J2EE Transaction Frameworks: Building the Frameworkby Dibyendu Baksi
The availability of cheap computing power and increased network bandwidth gives rise to distributed component-based computing applications. A distributed component-based application is a configuration of services provided by different application components running on physically independent computers that appear to the users of the system as a single application running on a single physical machine. Several things motivate the adoption of distributed component-based systems over traditional centralized systems.
- Distributed application: Some tasks are inherently distributive and by their very nature require cooperative work from multiple agents. In such cases, it is preferable to locate and harness computing power and data where they are naturally available and most needed.
- Reliability: Because of the shared, cooperative, and distributed nature of the system, there is no single point of failure in the system. By using new technologies of failover, recovery and distributed synchronization techniques, greater reliability is ensured.
- Scalability: As the requirements of the application grow over time, by properly designing the system, it can handle more loads by adding new services and hardware.
- Performance: As the domain of computing covers wider application areas, the nature of the problems that need to be solved gets more complicated. To solve these more complex problems, we need faster computers with more computing power at a reasonable price.
- Economics: It is possible to pay less for equivalent levels of computing power when the system is split across multiple machines.
To give the illusion to users of a single unified application running on a single physical machine, instead of a collection of disparate applications running on heterogeneous computers connected via a network, a distributed system needs to be transparent in the following ways.
- Data location: It is not necessary for the user of the system to know where data is located in the network.

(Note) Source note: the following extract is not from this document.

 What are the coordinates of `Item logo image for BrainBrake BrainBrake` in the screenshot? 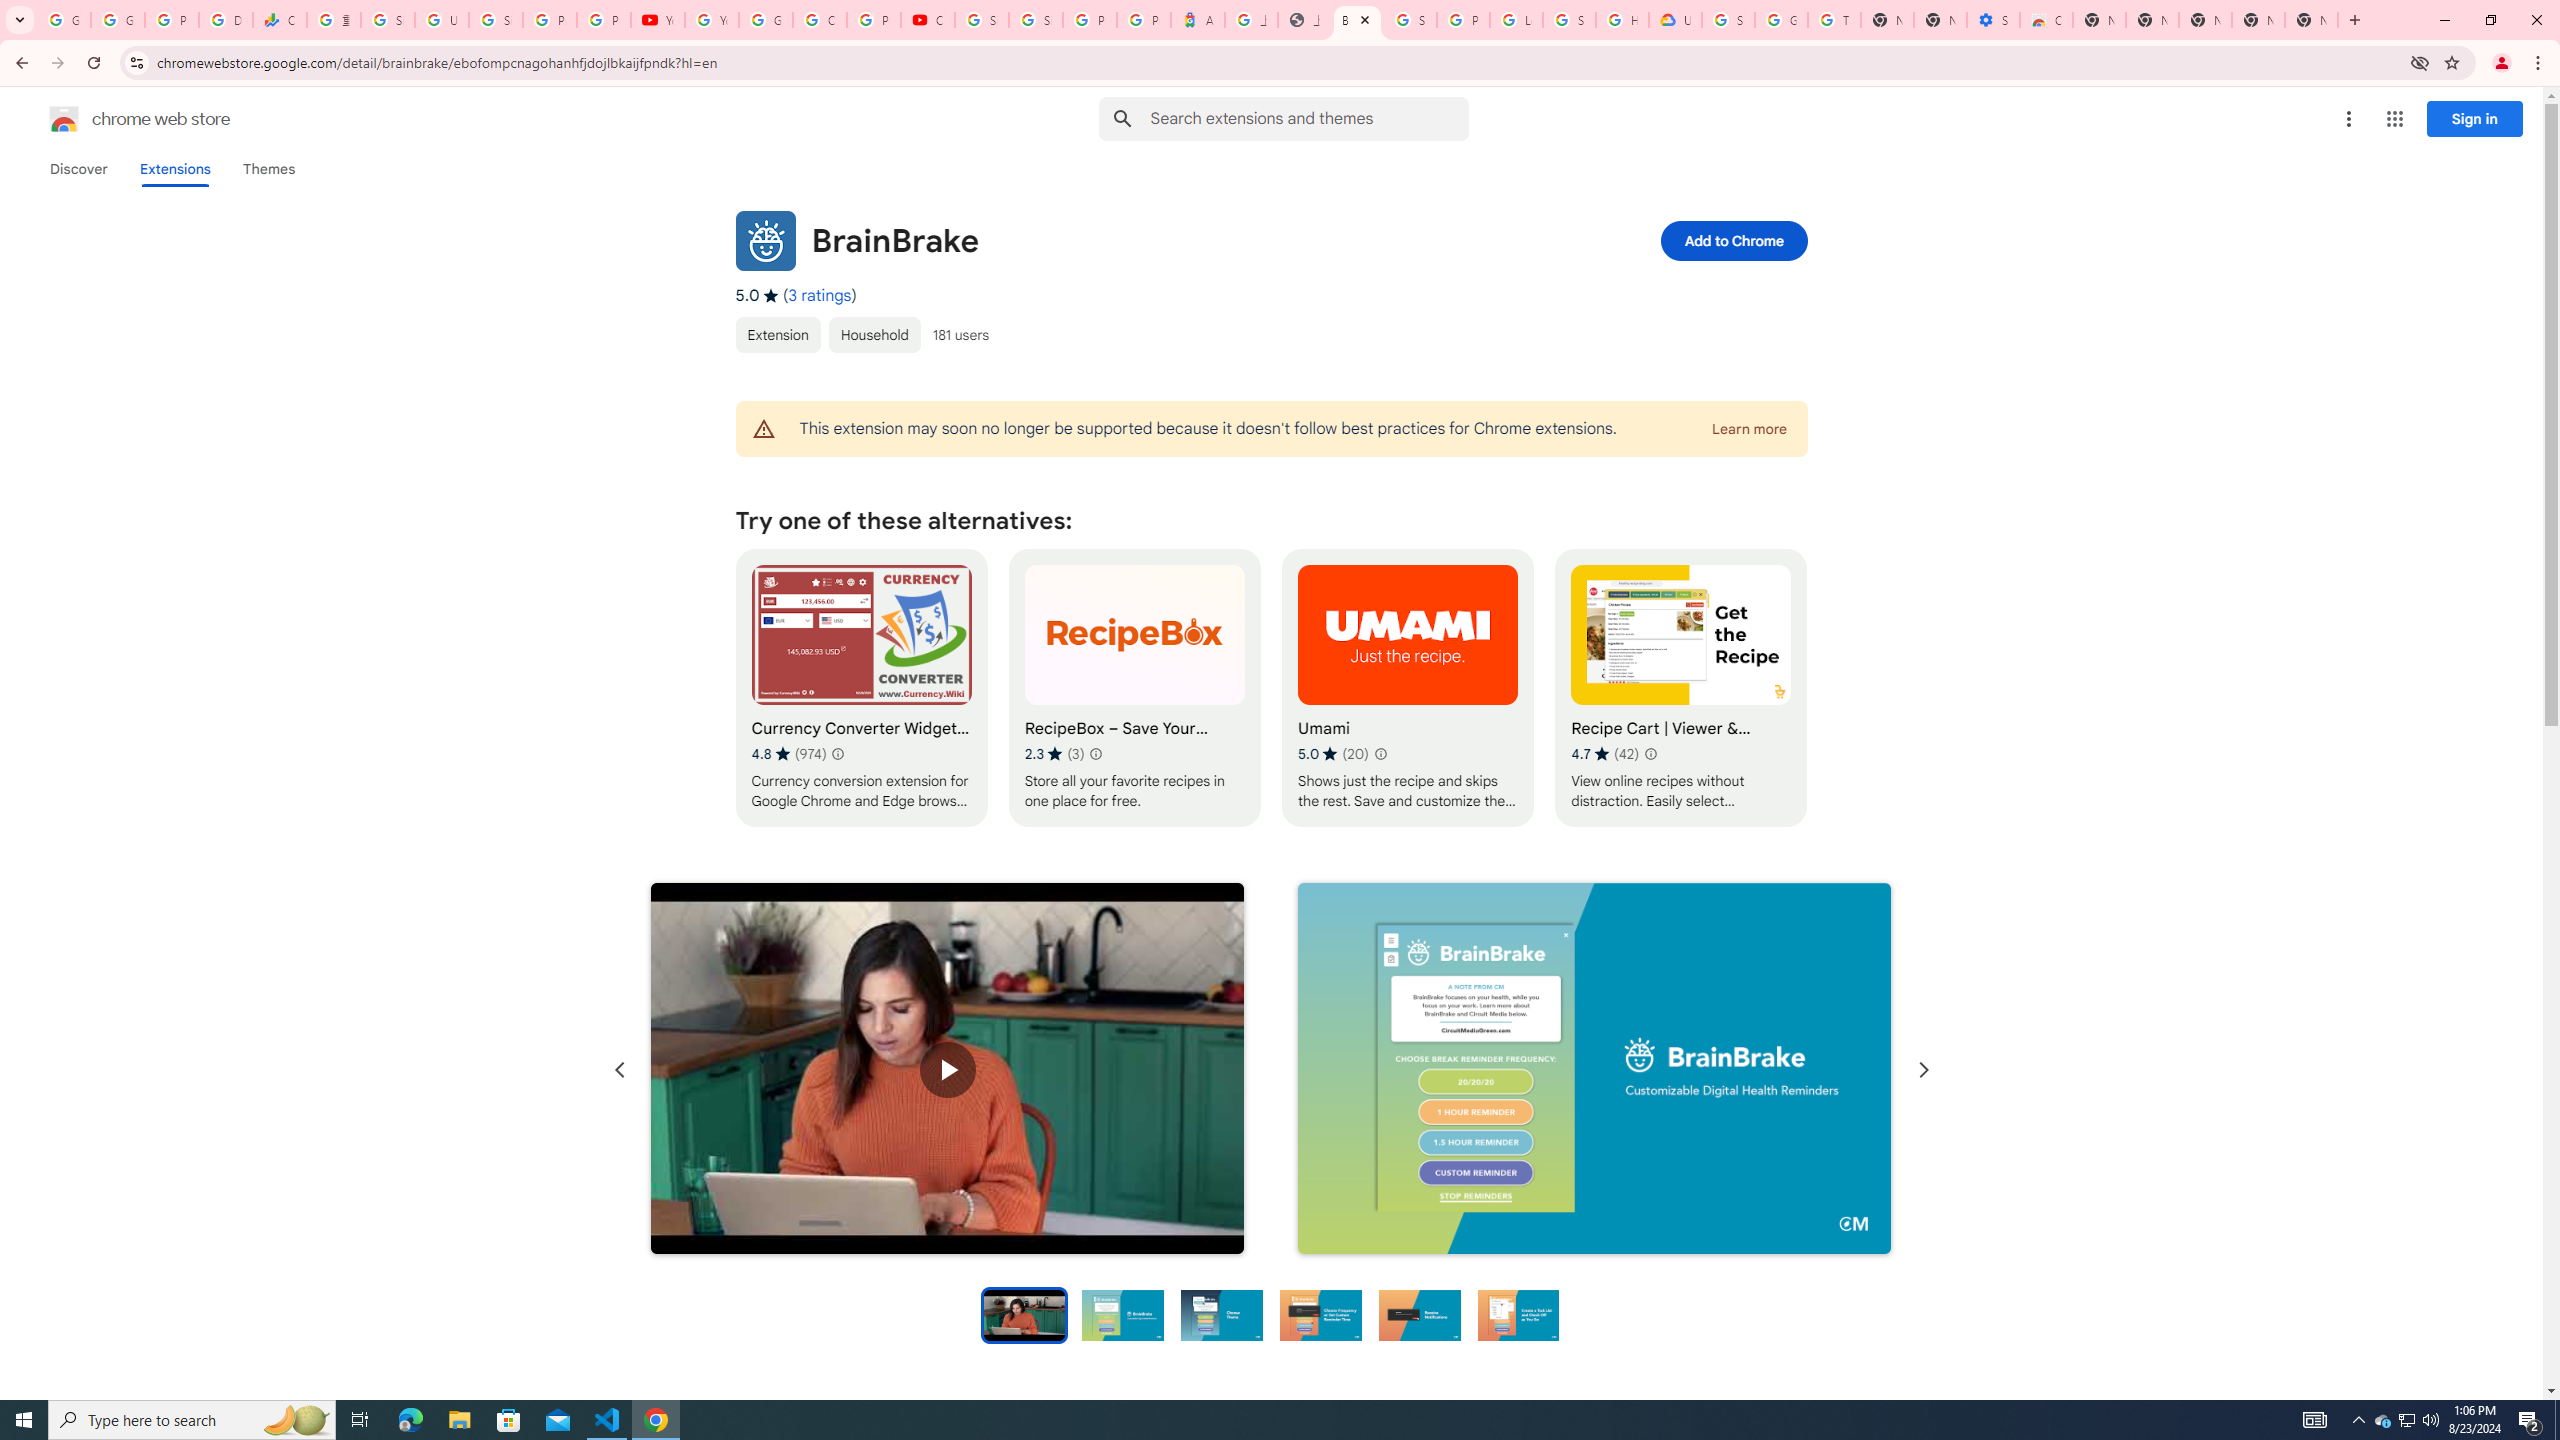 It's located at (1135, 240).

- Failure: It is not necessary for the user of the system to worry about consistency of data even if there is a failure within the network or data sources.

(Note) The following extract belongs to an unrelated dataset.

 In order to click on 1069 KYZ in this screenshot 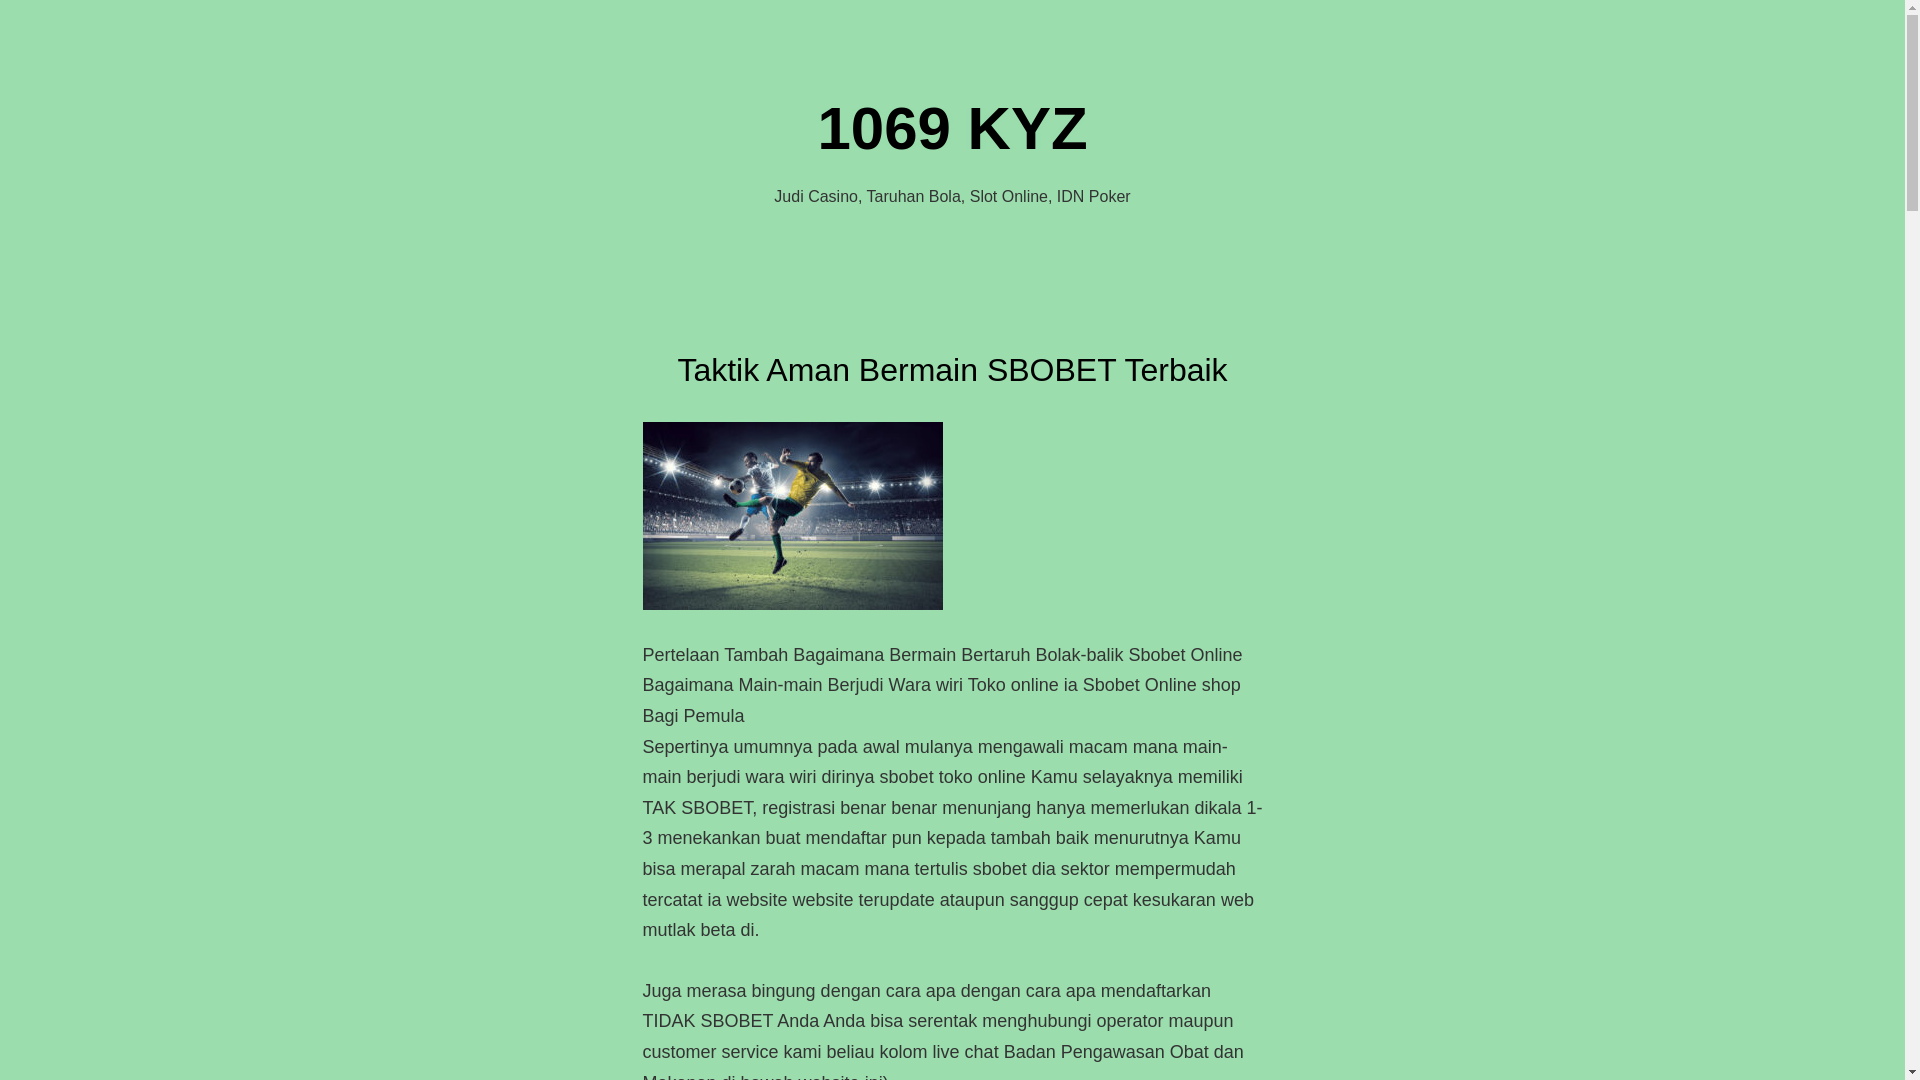, I will do `click(952, 128)`.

- Replication: It is not necessary for the user of the system to know how data replication is done.
- Distribution: It is not necessary for the user of the system to know how computing power and data are distributed across the system.
The distributed system allows a user to store, access, and manipulate data transparently from many computers while maintaining the integrity of data during system failures. The management of distributed data and transactions is accomplished at the local and global levels. A local data manager, or resource manager, enables the access and manipulation of data or resources. These resource managers provide the transparency of data location, data models, and database security and authority control. A local transaction management system is responsible for initiating, monitoring, and terminating transactions in a computing system. A distributed transaction management system extends the scope of a local transaction management system by coordinating with the local resource managers to view related transactions over a network as a single transaction.
A transaction is a group of statements that represents a unit of work, which must be executed as a unit. Transactions are sequences of operations on resources -- like read, write or update -- that transforms one consistent state of the system into a new consistent state. In order to reflect the correct state of reality in the system, a transaction should have the following properties.
- Atomicity: This is the all-or-nothing property. Either the entire sequence of operations is successful or unsuccessful. A transaction should be treated as a single unit of operation. Completed transactions are only committed and incomplete transactions are rolled back or restored to the state where it started. There is absolutely no possibility of partial work being committed.
- Consistency: A transaction maps one consistent state of the resources (e.g. database) to another. Consistency is concerned with correctly reflecting the reality of the state of the resources. Some of the concrete examples of consistency are referential integrity of the database, unique primary keys in tables etc.
- Isolation: A transaction should not reveal its results to other concurrent transactions before it commits. Isolation assures that transactions do not access data that is being concurrently updated. The other name for isolation is serialization.
- Durability: Results of completed transactions have to be made permanent and cannot be erased from the database due to system failure. Resource managers ensure that the results of a transaction are not altered due to system failures.